Monday, May 14, 2012
Good Bye Mac Dada, by River
It is the end of spring and the fires have been packed away for the year. The air is thick with warmth and moisture; the moisture will remain for a few more short weeks before the ravages of summer arrive. The day is unusually clouded. The clouds, friendly and plump in character confirm the muted enclosure of the landscape. On days like these everything is quiet, even the little translucent moths are less hurried than usual. The dreamy charm of the landscape is enhanced, by the beginning of the roses unfurling. The old roses have begun to tumble over the mossed stone walls, their thin thorny stems heavy with bloom. This short and spectacular display I have waited for all year will be over soon but for now we are enclosed in a world of petals shocking pink, or bright garish lipstick red, or purest snow, white. The new roses of apricot and cream planted to surround the kitchen garden are just swelling in bud and I will see them for the first time this year. The smell of roses drifts through every window, lifted as it were from the opening petals by the humidity and heat. I find myself doing any job that allows me to see them and smell them. It is almost impossible to step away from their frivolous decadent generosity so delicate in this, timeworn part of the world.
The day is almost tropical in quality and recalls a garden I grew up in. A garden of mango trees that towered over my head the fruit tantalizingly out of reach, and banana groves, of bougainvillea falling over walls all the colours of the rainbow echoed in their soft tissue like bracts. In my imagination I can see a man walking and watering and weeding and preening and primping over his plants. I can almost smell him warm and salted from the tropical heat. I can see his face creased with concentration determined to grow fine roses in spite of the inappropriate climate. Sitting here it is amusing to think he tried to grow roses in his bountiful garden when bougainvillea grew like a weed. Here I am thinking of how to grow a little bougainvillea in this temperate climate when roses grow like weeds. It is always the same with us gardeners, the desire to grow the impossible because a plant reminds us of someone or a scene or a memory, or is just so beautiful that our desire is ignited and we just have to have it.

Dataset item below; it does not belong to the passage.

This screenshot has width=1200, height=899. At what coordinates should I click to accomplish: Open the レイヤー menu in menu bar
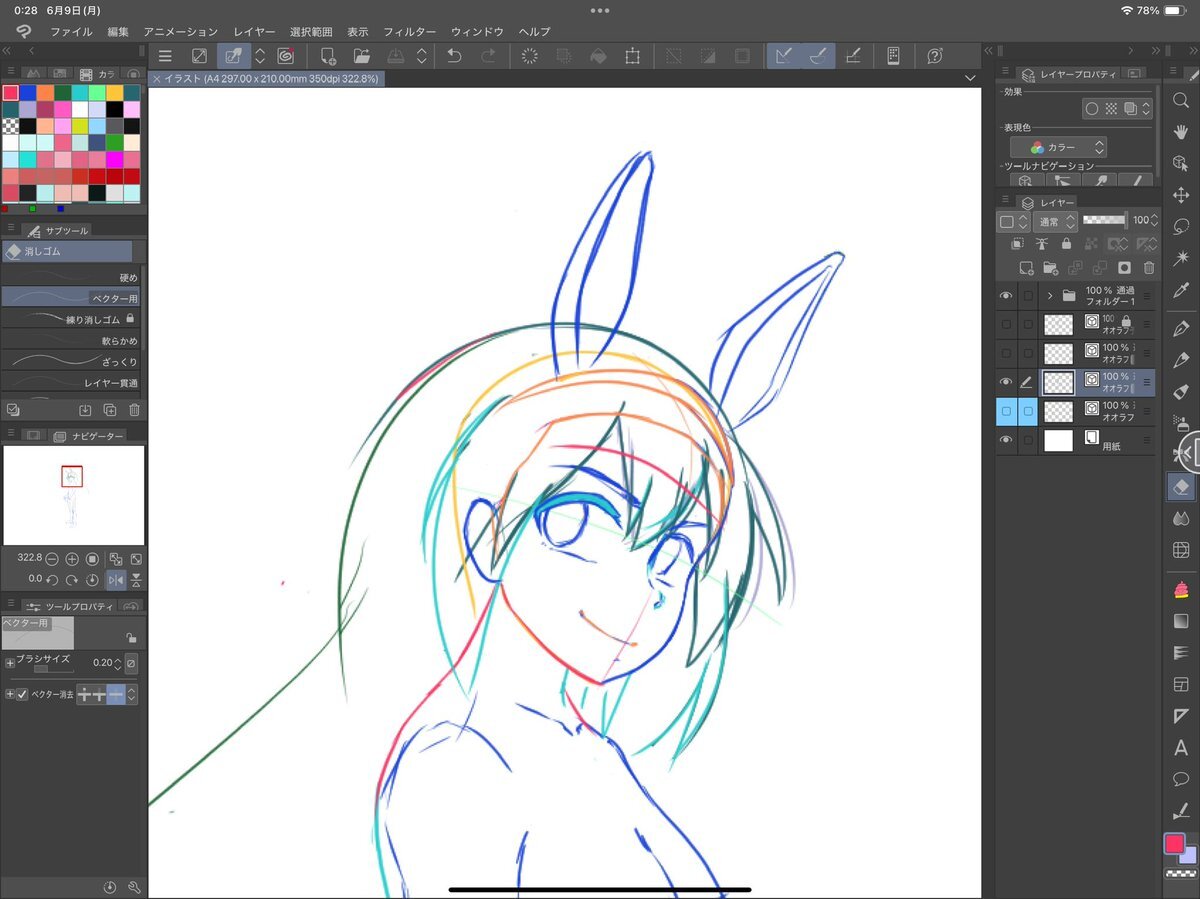pyautogui.click(x=254, y=32)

I remember him waking and stretching in the morning, before donning his filthy old work clothes, sharpening his knife on an old belt head bowed and face in deep concentration not even his breadth could be heard. He never went out before greeting his pack of dogs, gathering his tools and stepping out into his landscape to fulfill his ever growing desire for heaven on earth. He demanded that I read my dictionary and anytime he came into a room I found myself sitting bolt upright, immediately wanting to look, well, occupied. Laziness was not to be tolerated, and yet, he never moved quickly, he never spoke quickly, he didn’t even blink quickly. He was powerful and a little scary, but I can find no memory of him raising his voice to me. When or rather if the day’s work was completed successfully and his light shone on you, you wanted to stay in it forever. To me he was a typical gardener where his every mood was so linked to the successful growth of his plants. This man was my Grandfather, who I liked to call Mac Dada. He was one of my first gardening teachers and yet he never said a word to me of plants, other than, “Go eat the cherries or go pick some mangos” always words to encourage a taste filled relationship so to speak. I watched him, working tirelessly on his land, sweating profusely with the effort to assist nature and to see emerging from the soil some seed that had first formed in his imagination. To my eyes, it seemed that some great symphony occurred between him and the soil, his subtle refined breathing, music to the plant matter that eagerly rose from the ground just to please him. What he did with that landscape over his lifetime could only be said to be miraculous, and yet not many people will ever see his garden or what his human hands made of that place. Perhaps this is the way that the greatest gardeners are, hidden and secret.
My grandfather died today. I am very far away from that garden and sad that I never got to see him for one last time or talk with him about my growing obsession with plants. As I sit here at the computer with my dogs curled at my feet and the fine old roses falling over the walls I know that I owe a great deal of my life to the time that I lived with him in the West Indies. Goodbye Dada, you were a wonderful gardener, I watched you turn a barren hard piece of land into a virtual paradise through tireless effort. I hope to be as dedicated a gardener as you were. Today each petal of the roses that hits the ground will be a prayer for you, I hope that wherever you are now there is a garden without weeds or little things that bite, where all is crystal clear and growing on a wish and a breadth.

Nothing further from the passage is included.